The Romantic Prospect

For second there I thought, could this be possible? After the first few romances in life, the idea or possibility splits and evolves into what happened and the times that fooled you. Faced with the pain of having been fooled, developing sensitivity to one's own weaknesses or limitations in the matter becomes important, just like everything else in life.

My latest opportunity to grind on this is in full swing right now. From the very beginning, I was haunted by starry visions and what not, the usual thing. And, suddenly, there has been an enormous quiet just after I turned up the volume. I don't recall this being part of the dance before, and while a pause may represent a prior committment, without that it represents at least some degree of flakiness which doesn't represent the level of goddess which I can ally myself with.

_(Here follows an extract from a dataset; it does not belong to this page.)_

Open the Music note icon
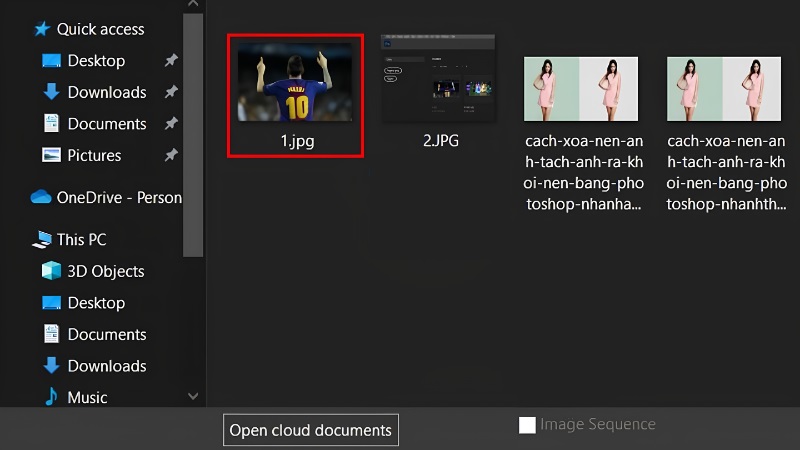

To recap then, starry eyed adoration isn't necessarily a precursor to anything, and is certainly one of the biggest weaknesses I suffer in this life. The realization that I cannot just give it up ethically for the very thing that matters most to me: Love, hurts.

But there it is, my very own heart lies to me, and would lead me into the abyss of oblivion in the bat of an eye. To survive then means setting aside my deeper desires until certain conditions have been verified to exist. And, in this paradigm of romantic desire, discovering women with potential but unable to satisfy such an important role is atrocious, however I don't have to suffer with them anymore. This is my wish, and at least I can tell myself things are better because I know what I've avoided in the long run by suspending my desire.

Is there a higher road than this remains a question.

And now, here you are, a goddess ...

Goddess I Love

So much labor that amounts now to dust
All love and light played to your beauty, a crush
And yet you are even more perfect tonight
In little picture’s hush, I have always known this
And how overwhelmed I am by your essence.
With you in my embrace, I contemplate bliss.
That state of reaching the very thing missed.
Beautiful Goddess of Sacred Light, I love you.